Déclare la demande de Madame [Y] [P] régulière, recevable et fondée.
Dit que le congé délivré le 9 novembre 2023 à Madame [I] [E] pour le logement situé au [Adresse 5] à [Localité 10] est régulier et valable.
Dit que Madame [I] [E] est occupante de ce logement sans droit ni titre depuis le 14 mai 2024.
Dit que faute par elle et tous occupants de son chef d’avoir volontairement libéré les lieux dans un délai de trois mois à compter de la signification de la présente décision, elle pourra en être expulsée avec si besoin est le concours de la force publique d’un serrurier.
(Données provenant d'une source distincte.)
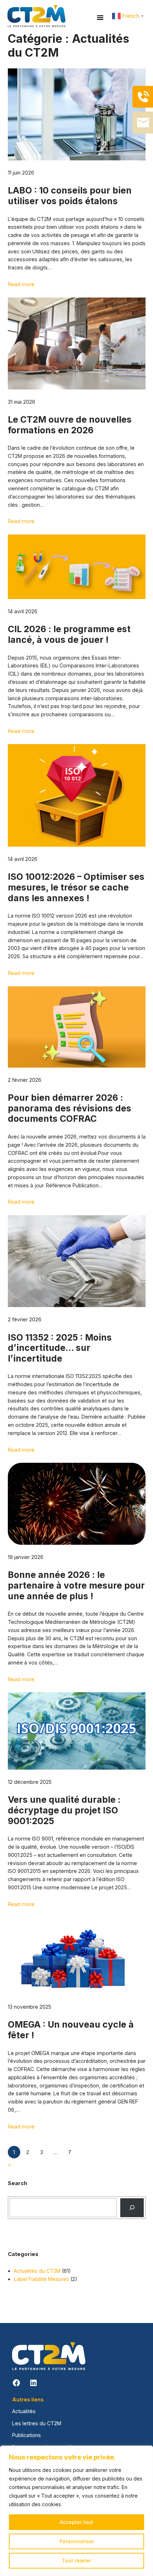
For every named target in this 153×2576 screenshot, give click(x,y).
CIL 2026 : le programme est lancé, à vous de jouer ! (69, 634)
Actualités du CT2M (37, 2271)
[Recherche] (132, 2207)
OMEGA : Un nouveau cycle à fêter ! (71, 2029)
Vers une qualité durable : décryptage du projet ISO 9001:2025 (64, 1810)
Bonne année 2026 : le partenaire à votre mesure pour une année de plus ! (76, 1585)
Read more (21, 284)
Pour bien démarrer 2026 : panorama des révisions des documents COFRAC (69, 1108)
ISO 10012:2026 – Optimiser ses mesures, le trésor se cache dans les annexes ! (76, 887)
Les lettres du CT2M (36, 2423)
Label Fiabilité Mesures (41, 2279)
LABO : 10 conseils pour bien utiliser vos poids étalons (70, 195)
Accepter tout (76, 2522)
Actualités (24, 2411)
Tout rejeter (76, 2560)
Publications (26, 2435)
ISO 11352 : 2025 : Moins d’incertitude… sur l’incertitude (60, 1348)
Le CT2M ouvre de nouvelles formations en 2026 (70, 424)
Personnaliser (76, 2541)
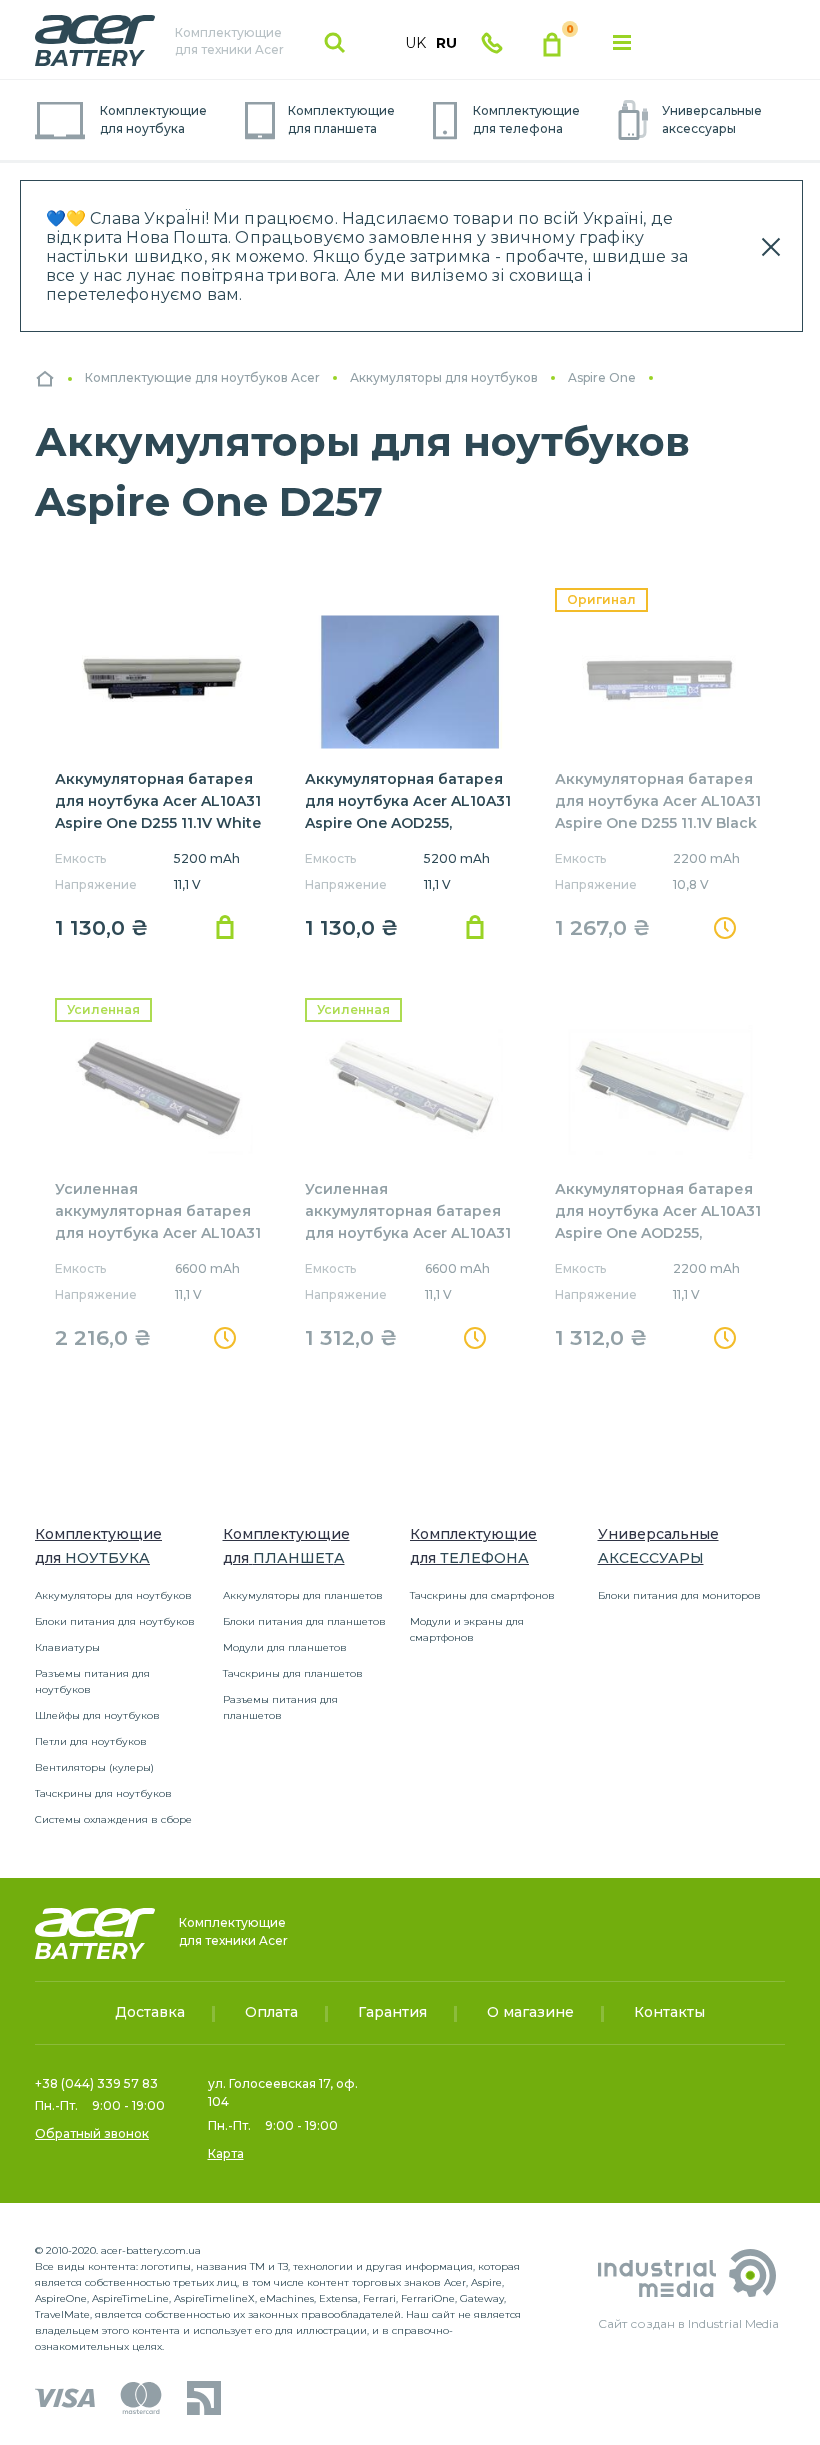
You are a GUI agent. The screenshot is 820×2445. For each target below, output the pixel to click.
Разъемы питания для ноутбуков (92, 1681)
Condamne Madame [I] [E] à payer à Madame [Y] [P] une indemnité d’occupation égale au loyer mensuel charges comprises et ce jusqu’au complet déménagement et restitution des clés à compter de la date de résiliation du bail soit le 14 mai 2024.
La condamne pour la période du 14 mai 2024 au 14 janvier 2025 au paiement à titre provisionnel d’un montant d’indemnité d’occupation s’élevant à la somme de 3782,10 € sauf à parfaire.
Condamne Madame [I] [E] à payer à Madame [Y] [P] la somme provisionnelle de 700 € sur le fondement des dispositions de l’article 700 du code de procédure civile outre les dépens de l’instance.
Rappelle que la présente décision est exécutoire de droit titre provisoire.
Ainsi jugé et prononcé, les jour, mois et an susdits.